Ethiopia knows how successful such movements can be. It has itself been wracked by decades of guerrilla wars, and its current government sprung from such a movement. It is urgently encouraging other African countries to send peacekeepers so that it can leave. [...]

Somalis have been guest workers in the Gulf, especially Saudi Arabia, for decades, giving Saudi Arabia considerable economic and cultural influence over the people and institutions of the as yet unrecognised Republic of Somaliland. One influence has been the financing of schools based on the puritanical Wahhabi interpretation of Islam. Western governments seem unperturbed. They are more worried, in the case of Somalia, by the emergence of a loose alliance of home-grown Islamists who came to power because they got rid of hated warlords, than with the large sums of money being spent by Saudi institutions to spread an austere version of Islam.

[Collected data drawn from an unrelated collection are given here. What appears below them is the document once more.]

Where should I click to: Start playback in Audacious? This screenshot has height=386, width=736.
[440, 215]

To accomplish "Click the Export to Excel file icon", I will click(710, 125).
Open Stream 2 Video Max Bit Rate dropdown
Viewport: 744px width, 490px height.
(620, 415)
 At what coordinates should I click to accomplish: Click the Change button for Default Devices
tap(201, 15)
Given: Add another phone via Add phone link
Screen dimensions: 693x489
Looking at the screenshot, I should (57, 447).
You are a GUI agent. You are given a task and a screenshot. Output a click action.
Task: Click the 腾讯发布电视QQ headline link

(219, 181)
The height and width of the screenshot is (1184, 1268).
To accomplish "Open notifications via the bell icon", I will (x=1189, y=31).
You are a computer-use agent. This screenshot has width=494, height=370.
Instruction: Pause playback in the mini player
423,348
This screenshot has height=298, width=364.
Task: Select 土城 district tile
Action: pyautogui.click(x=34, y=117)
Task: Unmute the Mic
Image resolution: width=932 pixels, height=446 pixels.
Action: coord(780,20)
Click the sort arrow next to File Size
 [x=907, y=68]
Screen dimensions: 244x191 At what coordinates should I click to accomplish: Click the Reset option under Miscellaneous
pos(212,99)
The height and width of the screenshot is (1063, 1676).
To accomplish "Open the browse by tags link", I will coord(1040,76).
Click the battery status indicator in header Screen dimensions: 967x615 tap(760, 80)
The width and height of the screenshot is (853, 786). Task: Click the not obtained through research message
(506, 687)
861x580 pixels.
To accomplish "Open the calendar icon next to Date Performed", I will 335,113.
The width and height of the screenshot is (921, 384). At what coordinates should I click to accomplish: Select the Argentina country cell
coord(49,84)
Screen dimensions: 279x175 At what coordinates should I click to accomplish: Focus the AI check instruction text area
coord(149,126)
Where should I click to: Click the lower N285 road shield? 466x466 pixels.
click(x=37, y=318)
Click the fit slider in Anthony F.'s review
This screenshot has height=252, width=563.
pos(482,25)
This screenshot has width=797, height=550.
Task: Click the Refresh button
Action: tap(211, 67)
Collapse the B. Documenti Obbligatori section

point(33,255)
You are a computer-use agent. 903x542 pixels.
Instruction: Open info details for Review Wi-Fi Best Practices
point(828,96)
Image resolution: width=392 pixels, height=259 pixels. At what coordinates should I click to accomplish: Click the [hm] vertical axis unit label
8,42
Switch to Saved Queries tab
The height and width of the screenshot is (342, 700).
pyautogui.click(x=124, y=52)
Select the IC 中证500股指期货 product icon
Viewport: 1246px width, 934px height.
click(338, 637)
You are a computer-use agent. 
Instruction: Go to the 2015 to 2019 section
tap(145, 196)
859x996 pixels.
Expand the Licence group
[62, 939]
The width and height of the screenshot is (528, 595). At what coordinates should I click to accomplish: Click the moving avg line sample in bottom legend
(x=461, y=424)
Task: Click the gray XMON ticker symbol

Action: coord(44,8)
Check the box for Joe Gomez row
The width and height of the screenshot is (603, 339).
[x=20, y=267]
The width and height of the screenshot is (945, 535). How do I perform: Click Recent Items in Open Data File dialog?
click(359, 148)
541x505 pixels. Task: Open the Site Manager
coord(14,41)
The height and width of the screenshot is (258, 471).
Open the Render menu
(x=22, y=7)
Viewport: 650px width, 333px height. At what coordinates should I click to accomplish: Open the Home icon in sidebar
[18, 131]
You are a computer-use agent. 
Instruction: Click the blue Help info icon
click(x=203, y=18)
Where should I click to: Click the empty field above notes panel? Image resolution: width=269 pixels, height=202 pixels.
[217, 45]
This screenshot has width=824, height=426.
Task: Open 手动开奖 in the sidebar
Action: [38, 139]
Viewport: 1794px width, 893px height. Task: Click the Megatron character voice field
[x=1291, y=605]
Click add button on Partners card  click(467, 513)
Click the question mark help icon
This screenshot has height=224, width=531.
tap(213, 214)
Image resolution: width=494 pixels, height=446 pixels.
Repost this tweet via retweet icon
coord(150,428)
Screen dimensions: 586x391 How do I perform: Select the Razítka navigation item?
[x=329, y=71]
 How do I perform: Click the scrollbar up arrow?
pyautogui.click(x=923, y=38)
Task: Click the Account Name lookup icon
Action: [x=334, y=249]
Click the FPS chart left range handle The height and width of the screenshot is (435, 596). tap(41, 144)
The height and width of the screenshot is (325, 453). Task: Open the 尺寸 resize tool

This is the stance that led Tony Blair's government to call off the investigation into alleged corruption in the BAE System's arms deal with Saudi Arabia, which Blair declared played a key role in the war on terror. Saudi Arabia has for so long been forgiven almost anything by western governments that the kingdom has become wilfully blind to its own role in promoting the very thing that the British and American governments so readily go to war to stop.


So we do nothing about the root cause while giving the people a legitimate grievance against us. Savvy.